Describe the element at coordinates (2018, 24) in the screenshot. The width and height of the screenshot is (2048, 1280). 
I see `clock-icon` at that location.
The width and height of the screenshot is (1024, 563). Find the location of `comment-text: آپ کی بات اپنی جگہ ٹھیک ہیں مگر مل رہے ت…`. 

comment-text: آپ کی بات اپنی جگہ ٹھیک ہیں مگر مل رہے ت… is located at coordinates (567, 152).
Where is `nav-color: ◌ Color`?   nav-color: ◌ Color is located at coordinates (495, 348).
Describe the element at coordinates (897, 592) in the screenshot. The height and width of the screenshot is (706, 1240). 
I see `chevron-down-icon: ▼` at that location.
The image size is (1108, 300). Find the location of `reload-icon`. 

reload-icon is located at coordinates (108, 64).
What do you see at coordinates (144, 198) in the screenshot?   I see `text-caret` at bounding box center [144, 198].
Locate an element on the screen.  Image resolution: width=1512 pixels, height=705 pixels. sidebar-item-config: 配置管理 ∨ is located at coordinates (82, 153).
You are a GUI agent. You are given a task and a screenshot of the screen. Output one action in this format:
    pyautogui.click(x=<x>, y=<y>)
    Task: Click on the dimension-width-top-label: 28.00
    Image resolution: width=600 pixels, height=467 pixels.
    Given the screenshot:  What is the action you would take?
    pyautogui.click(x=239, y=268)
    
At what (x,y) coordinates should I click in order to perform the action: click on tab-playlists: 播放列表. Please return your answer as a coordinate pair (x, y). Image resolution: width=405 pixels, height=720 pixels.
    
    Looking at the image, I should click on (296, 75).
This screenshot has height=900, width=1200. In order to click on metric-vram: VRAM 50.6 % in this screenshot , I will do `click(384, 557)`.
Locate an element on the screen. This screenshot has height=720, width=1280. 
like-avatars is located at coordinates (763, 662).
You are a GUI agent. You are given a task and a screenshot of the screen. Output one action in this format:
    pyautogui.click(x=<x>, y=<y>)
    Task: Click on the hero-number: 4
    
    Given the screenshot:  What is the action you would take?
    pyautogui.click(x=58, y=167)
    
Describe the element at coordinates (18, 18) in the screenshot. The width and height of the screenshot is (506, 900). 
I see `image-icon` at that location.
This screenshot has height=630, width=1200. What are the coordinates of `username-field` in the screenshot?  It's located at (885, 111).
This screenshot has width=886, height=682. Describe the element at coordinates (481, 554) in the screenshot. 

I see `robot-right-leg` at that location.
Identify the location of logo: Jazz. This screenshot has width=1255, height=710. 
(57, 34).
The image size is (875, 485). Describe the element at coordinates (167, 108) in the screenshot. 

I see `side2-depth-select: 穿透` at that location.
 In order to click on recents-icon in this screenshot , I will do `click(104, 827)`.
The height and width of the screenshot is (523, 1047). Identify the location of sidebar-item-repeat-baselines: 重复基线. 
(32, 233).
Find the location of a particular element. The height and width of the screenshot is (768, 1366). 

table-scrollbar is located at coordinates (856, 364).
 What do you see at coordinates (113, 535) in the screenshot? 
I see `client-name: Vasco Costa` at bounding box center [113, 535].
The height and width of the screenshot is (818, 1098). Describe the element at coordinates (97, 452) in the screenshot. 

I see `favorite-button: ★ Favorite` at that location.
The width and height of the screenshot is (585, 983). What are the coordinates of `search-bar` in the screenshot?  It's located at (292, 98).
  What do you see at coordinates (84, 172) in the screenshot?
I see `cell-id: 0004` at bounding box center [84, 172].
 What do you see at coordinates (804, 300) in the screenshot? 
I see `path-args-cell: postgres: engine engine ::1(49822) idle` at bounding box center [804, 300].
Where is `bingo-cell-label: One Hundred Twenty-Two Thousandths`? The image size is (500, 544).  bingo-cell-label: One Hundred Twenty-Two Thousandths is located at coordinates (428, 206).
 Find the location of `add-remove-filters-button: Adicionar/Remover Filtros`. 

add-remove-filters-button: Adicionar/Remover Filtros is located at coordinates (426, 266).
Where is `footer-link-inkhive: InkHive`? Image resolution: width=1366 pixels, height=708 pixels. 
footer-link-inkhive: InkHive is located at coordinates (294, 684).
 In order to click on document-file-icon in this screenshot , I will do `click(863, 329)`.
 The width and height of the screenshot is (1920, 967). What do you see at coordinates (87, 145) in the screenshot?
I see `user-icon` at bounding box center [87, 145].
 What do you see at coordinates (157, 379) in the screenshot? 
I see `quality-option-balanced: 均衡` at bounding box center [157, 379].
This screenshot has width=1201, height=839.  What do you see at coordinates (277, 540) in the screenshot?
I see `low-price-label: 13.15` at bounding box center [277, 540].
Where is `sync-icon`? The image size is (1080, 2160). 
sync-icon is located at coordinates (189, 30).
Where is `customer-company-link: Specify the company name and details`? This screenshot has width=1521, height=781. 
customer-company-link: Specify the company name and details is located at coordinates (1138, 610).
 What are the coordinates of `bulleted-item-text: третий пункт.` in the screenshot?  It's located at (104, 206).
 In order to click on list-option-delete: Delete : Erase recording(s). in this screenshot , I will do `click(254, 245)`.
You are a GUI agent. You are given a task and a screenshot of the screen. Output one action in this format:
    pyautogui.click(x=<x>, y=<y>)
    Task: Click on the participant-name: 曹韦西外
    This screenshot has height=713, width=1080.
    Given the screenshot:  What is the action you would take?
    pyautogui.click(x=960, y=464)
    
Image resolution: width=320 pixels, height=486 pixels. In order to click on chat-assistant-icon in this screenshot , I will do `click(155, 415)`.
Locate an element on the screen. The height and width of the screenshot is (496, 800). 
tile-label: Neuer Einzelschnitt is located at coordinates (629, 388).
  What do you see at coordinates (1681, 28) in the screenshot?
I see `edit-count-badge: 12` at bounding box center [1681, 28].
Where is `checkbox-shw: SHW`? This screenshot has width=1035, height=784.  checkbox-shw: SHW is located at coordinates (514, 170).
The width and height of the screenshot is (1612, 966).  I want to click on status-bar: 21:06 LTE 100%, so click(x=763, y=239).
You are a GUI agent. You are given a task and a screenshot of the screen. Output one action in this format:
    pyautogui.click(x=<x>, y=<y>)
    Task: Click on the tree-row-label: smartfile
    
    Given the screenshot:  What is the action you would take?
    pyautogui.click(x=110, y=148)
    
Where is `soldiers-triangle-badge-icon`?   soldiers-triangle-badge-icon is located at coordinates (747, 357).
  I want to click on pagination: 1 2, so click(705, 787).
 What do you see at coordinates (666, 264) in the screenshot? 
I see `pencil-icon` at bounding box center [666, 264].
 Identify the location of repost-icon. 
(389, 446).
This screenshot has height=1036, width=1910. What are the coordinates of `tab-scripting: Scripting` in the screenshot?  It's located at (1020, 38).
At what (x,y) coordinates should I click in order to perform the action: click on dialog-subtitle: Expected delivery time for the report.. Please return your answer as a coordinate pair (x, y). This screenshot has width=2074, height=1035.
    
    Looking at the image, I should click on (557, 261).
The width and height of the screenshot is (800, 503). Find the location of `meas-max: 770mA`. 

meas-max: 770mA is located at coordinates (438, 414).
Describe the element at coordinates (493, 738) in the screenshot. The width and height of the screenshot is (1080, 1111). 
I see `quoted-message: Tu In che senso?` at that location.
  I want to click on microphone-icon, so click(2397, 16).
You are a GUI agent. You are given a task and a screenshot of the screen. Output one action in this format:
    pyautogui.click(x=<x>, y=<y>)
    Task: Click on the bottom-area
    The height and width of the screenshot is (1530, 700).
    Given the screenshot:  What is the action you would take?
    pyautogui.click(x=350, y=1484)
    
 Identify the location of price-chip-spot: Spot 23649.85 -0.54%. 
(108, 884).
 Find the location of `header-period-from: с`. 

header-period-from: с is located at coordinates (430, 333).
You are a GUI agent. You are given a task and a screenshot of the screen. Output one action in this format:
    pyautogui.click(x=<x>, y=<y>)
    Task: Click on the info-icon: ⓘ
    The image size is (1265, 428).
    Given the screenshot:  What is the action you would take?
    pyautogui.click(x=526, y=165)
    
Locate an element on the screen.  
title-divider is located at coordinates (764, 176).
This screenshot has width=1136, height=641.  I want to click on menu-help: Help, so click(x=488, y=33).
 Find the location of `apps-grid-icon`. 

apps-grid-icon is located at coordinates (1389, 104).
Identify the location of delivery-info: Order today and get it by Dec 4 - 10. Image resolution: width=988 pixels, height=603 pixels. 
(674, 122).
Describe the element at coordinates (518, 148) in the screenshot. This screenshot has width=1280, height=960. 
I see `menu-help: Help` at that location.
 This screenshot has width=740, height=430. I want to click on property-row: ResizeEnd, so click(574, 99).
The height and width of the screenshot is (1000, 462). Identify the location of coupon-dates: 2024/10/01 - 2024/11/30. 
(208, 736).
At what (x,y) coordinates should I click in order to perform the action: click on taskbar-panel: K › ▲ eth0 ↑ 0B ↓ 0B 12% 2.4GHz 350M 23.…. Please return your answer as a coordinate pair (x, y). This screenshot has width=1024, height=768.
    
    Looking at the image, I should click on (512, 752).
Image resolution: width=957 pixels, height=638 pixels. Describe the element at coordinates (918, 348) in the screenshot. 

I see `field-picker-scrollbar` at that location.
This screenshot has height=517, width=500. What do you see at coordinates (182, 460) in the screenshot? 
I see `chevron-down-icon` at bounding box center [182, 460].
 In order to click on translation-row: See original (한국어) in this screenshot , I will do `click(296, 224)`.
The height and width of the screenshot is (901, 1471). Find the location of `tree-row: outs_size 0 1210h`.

# # # # #

Revise everything from the start of the records down through the line containing "reload-icon is located", replacing "image size" with "image dimensions" and leaving all else unchanged.

Describe the element at coordinates (2018, 24) in the screenshot. The width and height of the screenshot is (2048, 1280). 
I see `clock-icon` at that location.
The width and height of the screenshot is (1024, 563). Find the location of `comment-text: آپ کی بات اپنی جگہ ٹھیک ہیں مگر مل رہے ت…`. 

comment-text: آپ کی بات اپنی جگہ ٹھیک ہیں مگر مل رہے ت… is located at coordinates (567, 152).
Where is `nav-color: ◌ Color`?   nav-color: ◌ Color is located at coordinates (495, 348).
Describe the element at coordinates (897, 592) in the screenshot. The height and width of the screenshot is (706, 1240). 
I see `chevron-down-icon: ▼` at that location.
The image dimensions is (1108, 300). Find the location of `reload-icon`. 

reload-icon is located at coordinates (108, 64).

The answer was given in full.